Маша поднялась, уверенным шагом пошла обратно.
– Подожди!
– Где машина? Там? Ну что ты смотришь? Не могу я! Все!
Руднев стоял перед ней, запыхавшийся и растерянный. Он почувствовал себя деревом, по которому ударили топором и с которого слетели все птицы.
23
Теперь он бывал дома только ночами. Все дни его занимали поиски. Но этим вечером в лесу пошел ливень, и Рудневу пришлось вернуться раньше. Из-за того ли, что погода нарушила его планы, или из-за седьмой по счету безуспешной попытки он чувствовал сильную усталость. Это была полная опустошенность. Внутри ныло: спать! спать! спать! Он из последних сил поднимался на пятый этаж и, шаркая по ступенькам, только и мечтал забыться сном.
На последнем пролете он встретил Федора. Тот стоял у окна и слушал шум воды.
– Куришь? – спросил Руднев в шутку.
– Если бы, – ответил Федор с недовольной миной.
Они пожали руки.
– А то у меня есть…
– Так угости.
Илья сел на ступеньки и достал пачку. Федор потянулся за сигаретой.
– Я думал, попам нельзя.
– Курение – грех! – подтвердил догадку Федор. – Да и ты, кажись, не курил?
– А я и не курю, – пожал плечами Илья.
Они закурили.
– Оно не курево даже, а повод остановиться. Иногда не можешь притормозить и бежишь-бежишь, пока не сотрутся ноги. А закурил – и вроде отдохнул немного.
– Точно, – кивнул Федор.
– Но ты не привыкай, Федь. Сигареты нынче дорого стоят.

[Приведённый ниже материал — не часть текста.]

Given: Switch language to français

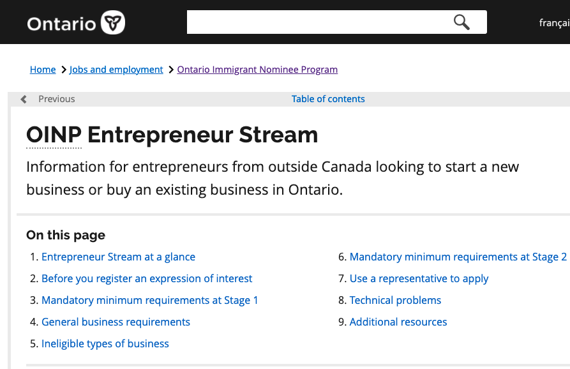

Сосед пошевелил пальцами, призывая дать ему про запас несколько штук. Руднев свернул кукиш, но потом отдал всю пачку.
– Значит, бежишь?
– Бегу.
– Ну Бог в помощь.
– Ага.
Федор курил жадно, с какой-то злостью, и сигарета его быстро сгорела.
– А пойдем ко мне.
– Нет, Федя, я устал. Ноги промокли…
– Пошли, – он потушил бычок о перила и потянул Руднева к себе.